Implementation Of Pine Villa:
Delayed hospital discharges and inappropriate placement of patients in acute care have been studied in a number of countries [18]. At a system level there are a number of possible solutions, including regional coordination, monitoring and care pathways that have been used to address this issue [6] (Hiltunen, et al., 2020). However, local solutions are also possible.

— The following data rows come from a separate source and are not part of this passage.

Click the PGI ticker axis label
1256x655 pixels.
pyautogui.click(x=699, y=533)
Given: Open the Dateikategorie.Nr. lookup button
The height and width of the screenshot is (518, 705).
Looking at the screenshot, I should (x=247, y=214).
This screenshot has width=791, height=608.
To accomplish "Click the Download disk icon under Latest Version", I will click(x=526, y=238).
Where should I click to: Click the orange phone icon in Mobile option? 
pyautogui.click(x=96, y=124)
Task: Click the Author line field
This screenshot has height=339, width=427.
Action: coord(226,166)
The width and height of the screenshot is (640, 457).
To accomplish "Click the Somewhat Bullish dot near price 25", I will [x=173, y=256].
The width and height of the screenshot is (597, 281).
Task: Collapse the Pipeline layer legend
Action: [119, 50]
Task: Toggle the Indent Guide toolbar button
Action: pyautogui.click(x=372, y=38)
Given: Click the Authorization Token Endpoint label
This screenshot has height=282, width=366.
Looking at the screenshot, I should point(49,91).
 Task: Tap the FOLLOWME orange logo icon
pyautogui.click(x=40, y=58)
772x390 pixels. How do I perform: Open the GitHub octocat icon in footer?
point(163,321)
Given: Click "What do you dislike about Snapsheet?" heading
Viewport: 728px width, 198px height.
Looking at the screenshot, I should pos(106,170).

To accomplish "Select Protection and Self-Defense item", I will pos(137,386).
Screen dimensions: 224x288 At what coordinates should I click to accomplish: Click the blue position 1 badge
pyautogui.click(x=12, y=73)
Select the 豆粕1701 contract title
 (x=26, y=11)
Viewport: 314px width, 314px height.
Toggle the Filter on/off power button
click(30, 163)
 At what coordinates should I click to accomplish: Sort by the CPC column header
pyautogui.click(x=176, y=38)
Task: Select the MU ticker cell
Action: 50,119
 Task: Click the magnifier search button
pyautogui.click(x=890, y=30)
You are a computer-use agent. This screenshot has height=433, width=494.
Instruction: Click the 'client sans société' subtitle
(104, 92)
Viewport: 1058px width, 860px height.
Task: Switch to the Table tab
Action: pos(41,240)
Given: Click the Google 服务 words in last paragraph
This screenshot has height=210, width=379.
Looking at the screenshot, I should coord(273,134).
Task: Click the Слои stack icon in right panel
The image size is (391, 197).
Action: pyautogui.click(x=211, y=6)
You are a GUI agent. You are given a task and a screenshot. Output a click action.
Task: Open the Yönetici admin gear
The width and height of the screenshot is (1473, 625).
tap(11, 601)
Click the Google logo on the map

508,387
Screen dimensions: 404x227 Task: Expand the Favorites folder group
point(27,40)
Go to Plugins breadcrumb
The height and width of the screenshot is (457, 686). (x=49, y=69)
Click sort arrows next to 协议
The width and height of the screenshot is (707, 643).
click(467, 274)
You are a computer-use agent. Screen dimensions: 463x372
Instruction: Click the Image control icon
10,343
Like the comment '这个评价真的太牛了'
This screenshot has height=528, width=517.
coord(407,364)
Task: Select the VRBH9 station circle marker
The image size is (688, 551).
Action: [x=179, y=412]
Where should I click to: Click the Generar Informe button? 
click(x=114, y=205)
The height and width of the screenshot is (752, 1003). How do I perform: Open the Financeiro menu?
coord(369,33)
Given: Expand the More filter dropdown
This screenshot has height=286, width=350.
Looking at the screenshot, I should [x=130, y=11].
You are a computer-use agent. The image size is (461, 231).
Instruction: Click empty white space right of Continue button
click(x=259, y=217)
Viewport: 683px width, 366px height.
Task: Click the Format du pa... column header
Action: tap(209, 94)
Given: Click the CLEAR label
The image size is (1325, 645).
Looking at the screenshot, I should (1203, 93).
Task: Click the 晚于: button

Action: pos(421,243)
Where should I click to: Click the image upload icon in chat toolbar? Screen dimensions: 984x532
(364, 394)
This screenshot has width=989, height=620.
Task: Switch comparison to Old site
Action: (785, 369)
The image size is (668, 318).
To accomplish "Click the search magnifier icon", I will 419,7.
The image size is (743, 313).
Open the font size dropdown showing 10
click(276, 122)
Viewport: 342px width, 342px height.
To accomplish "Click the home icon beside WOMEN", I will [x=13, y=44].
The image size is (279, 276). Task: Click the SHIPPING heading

In September 2017, in an effort to alleviate hospital occupancy pressures, a joint proposal between Sunnybrook Health Sciences Centre, SPRINT Senior Care, and LOFT Community Services was submitted to the Toronto Central Local Health Integration Network (TC LHIN), to open a transitional care home on the site of a former retirement home. Sunnybrook would serve as the operational lead for the facility, and SPRINT Senior Care and LOFT would be the service providers to support up to 68 clients (designated ALC and meeting eligibility requirements) until they could transition to their home or other discharge destination. Pine Villa is an integrated partnership model where the three partners oversee governance and quality together. With financial support from the TC LHIN (under Ontario Ministry of Health and Long-Term Care (MOHLTC)), Sunnybrook leased the Pine Villa facility, and undertook significant renovations to ensure accessibility. The facility opened its doors to ALC patients from all Toronto hospitals in March 2018.
Program Description:
Pine Villa is a supportive transitional care site (reintegration unit) providing short-term services for older adults and seniors who no longer require care in a hospital, and who are waiting to move home with community supports or are awaiting placement in a long-term care facility or another care setting. In Pine Villa, specialized supports are provided for patients with dementia, mental health, addictions, social determinants of health needs and responsive behaviours. Therapeutic recreation is the primary model of care that supports clients through rehabilitation allowing them to regain or maintain their current level of functioning until they are able to safely transition to their discharge destination. Admission criteria for Pine Villa requires that patients be medically stable and are able to be discharged within 3 months.
Objective:
The goals in funding and staffing Pine Villa were to improve patient flow through the healthcare system, provide more appropriate settings for ALC-patients and reduce costs of care. This paper’s primary objective was to determine the potential direct ALC waiting-costs averted and the impact on patient flow-through for Sunnybrook by Pine Villa if transfers occurred on the day of ALC-readiness. This information is useful in assessing the feasibility of reactivation unit. The secondary objective was to compare Pine Villa patients’ actual discharge destination to what was originally planned at time of admission. This information is useful in further program refinements to the processes of assessing patients for transfer provide baseline information for future quality improvement initiatives.